- _What needs to be done_
Each record that follows is to be duplicated exactly, though its pictures are not.

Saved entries
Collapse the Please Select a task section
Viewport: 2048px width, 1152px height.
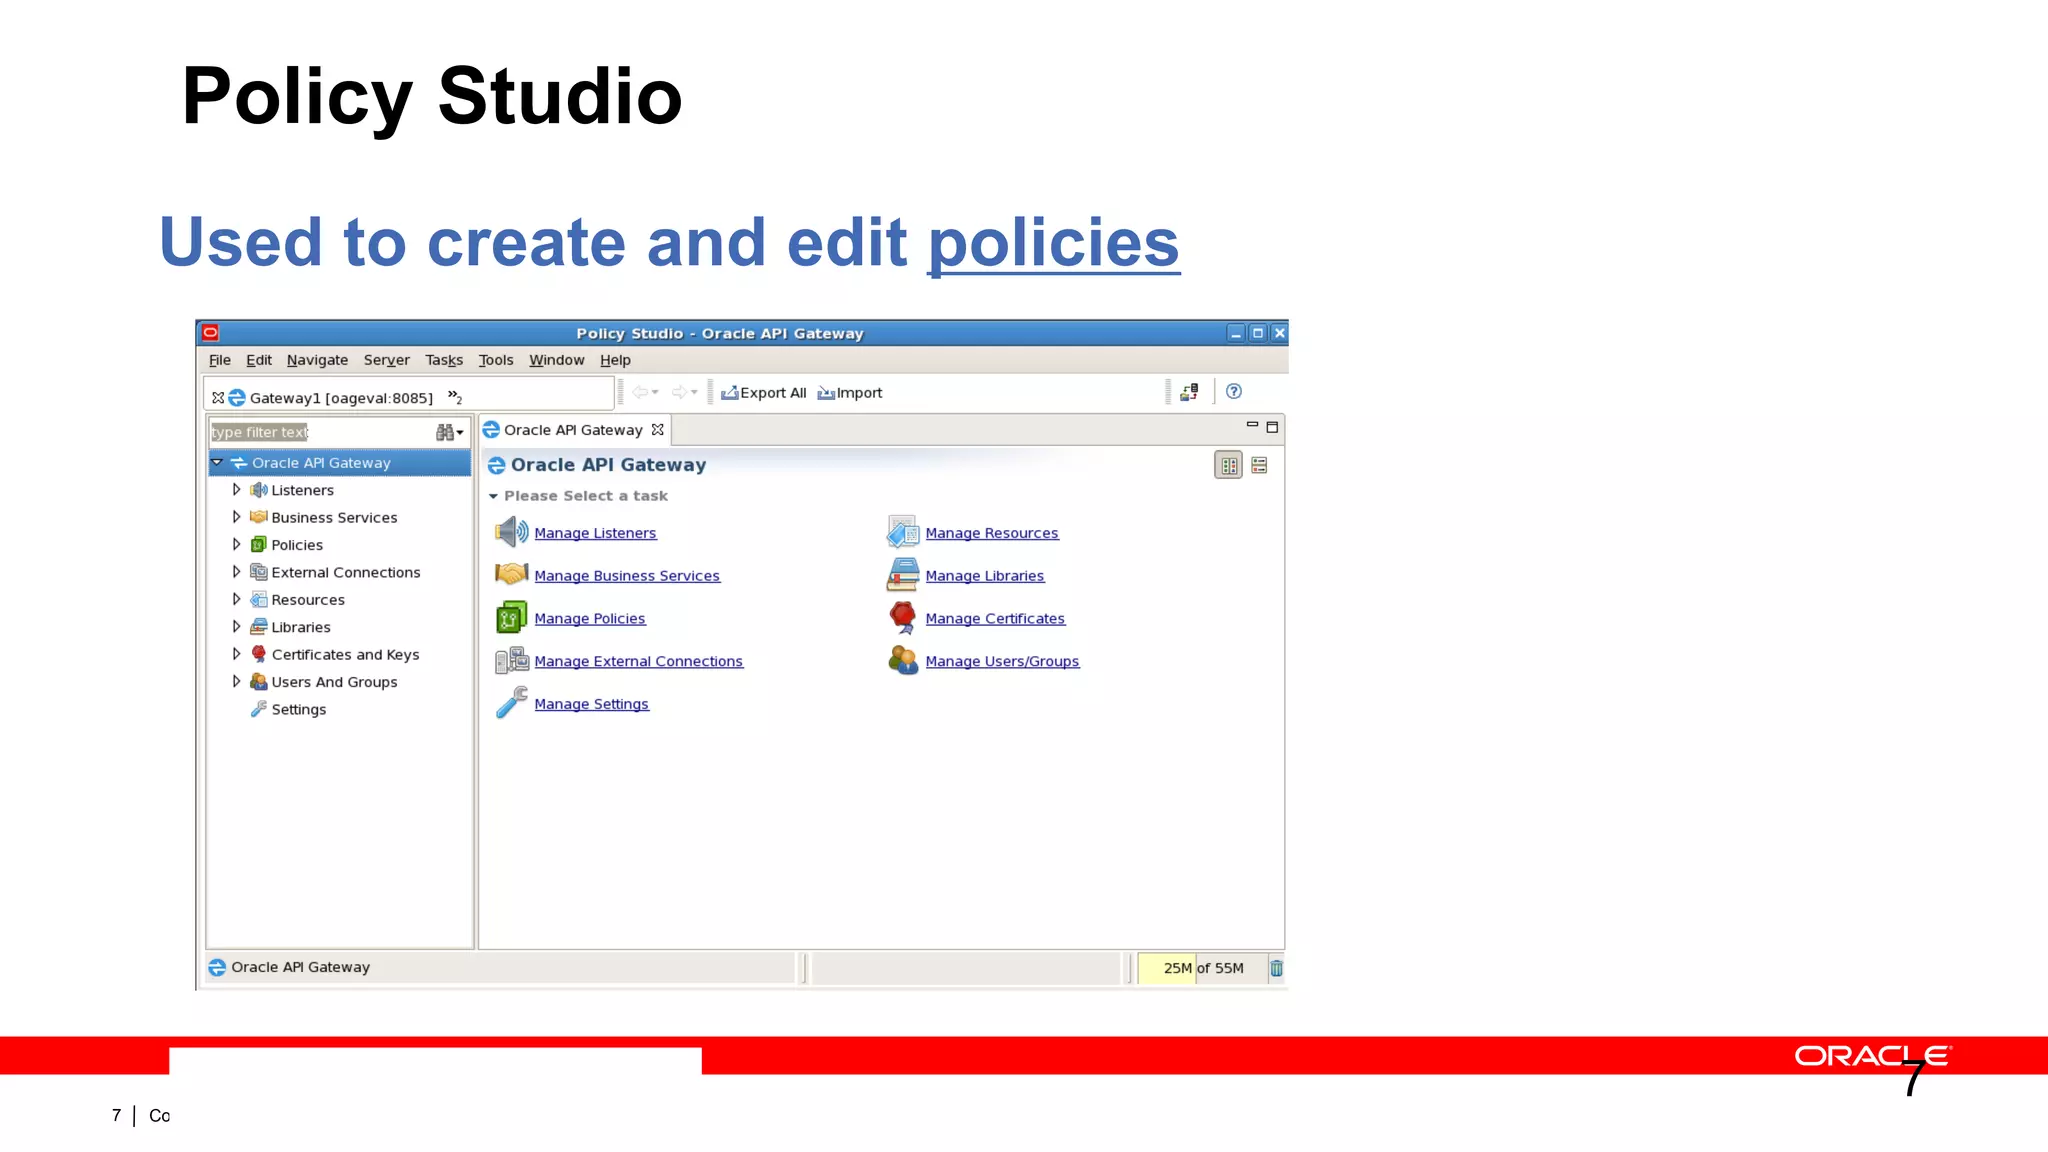(x=493, y=496)
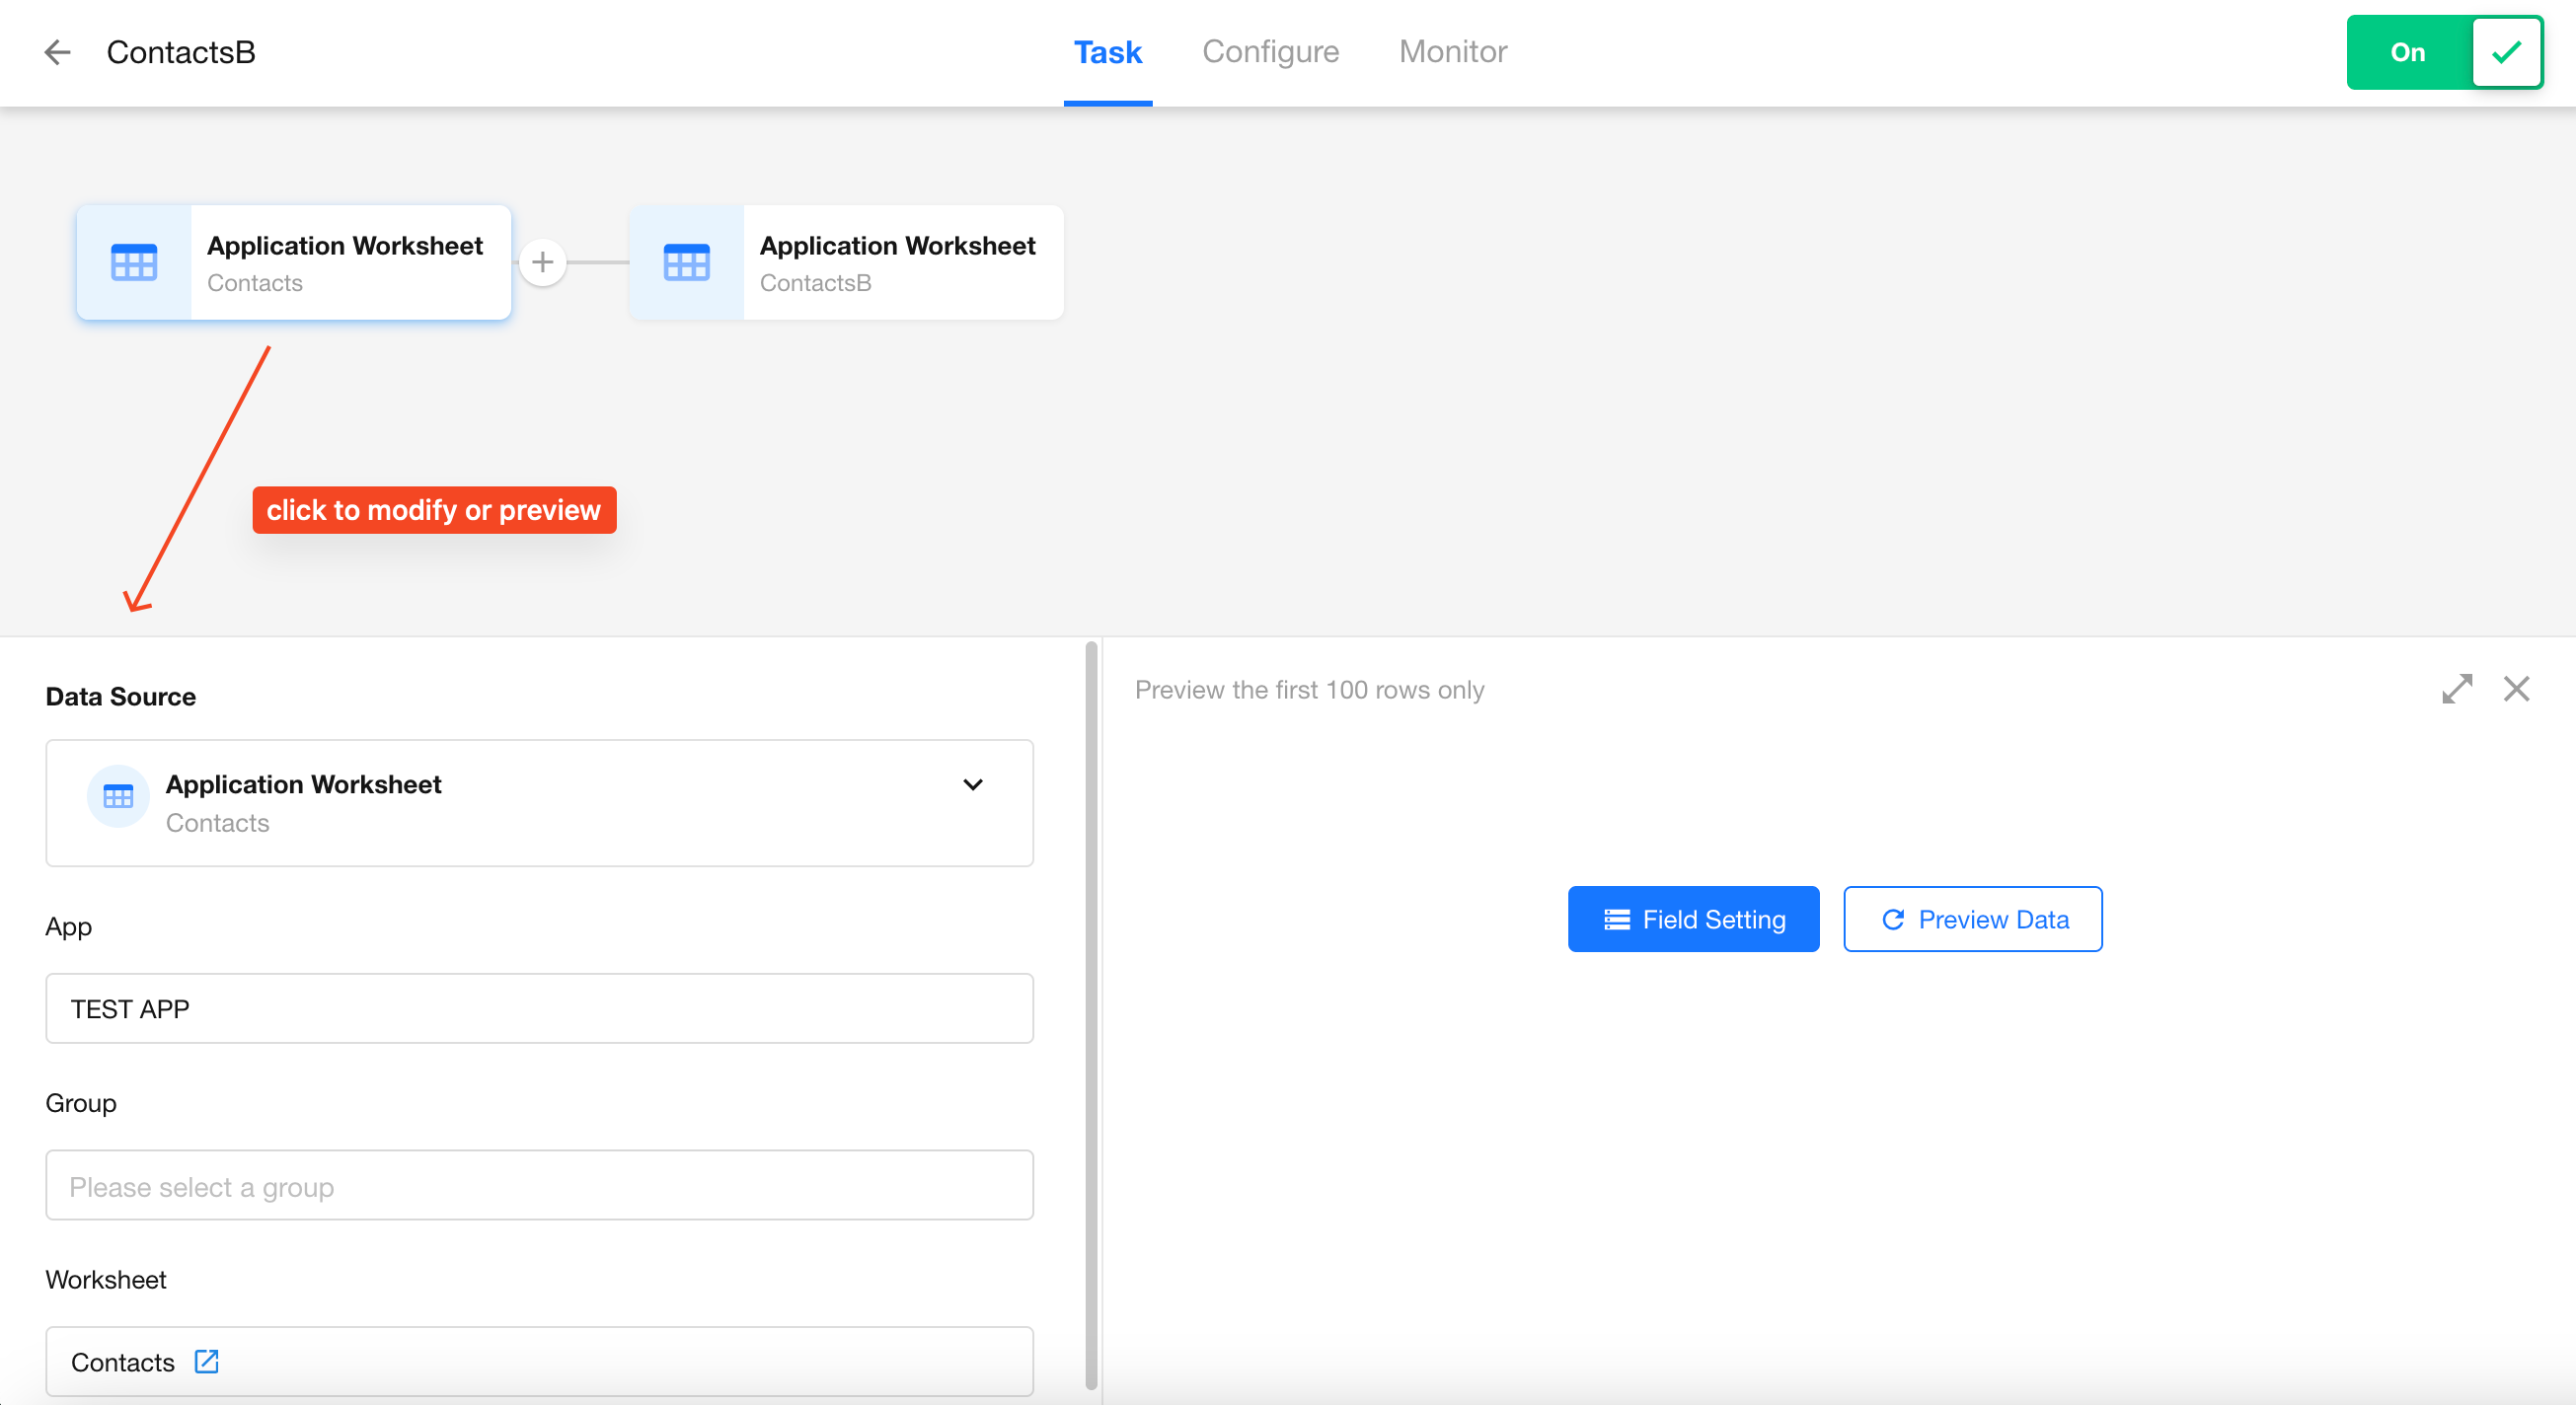Image resolution: width=2576 pixels, height=1405 pixels.
Task: Click the Contacts source node table icon
Action: pyautogui.click(x=134, y=263)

- _Result below_
Collapse the Please Select a task section
Viewport: 2048px width, 1152px height.
(x=493, y=496)
Image resolution: width=2576 pixels, height=1405 pixels.
Task: Click the Contacts source node table icon
Action: pyautogui.click(x=134, y=263)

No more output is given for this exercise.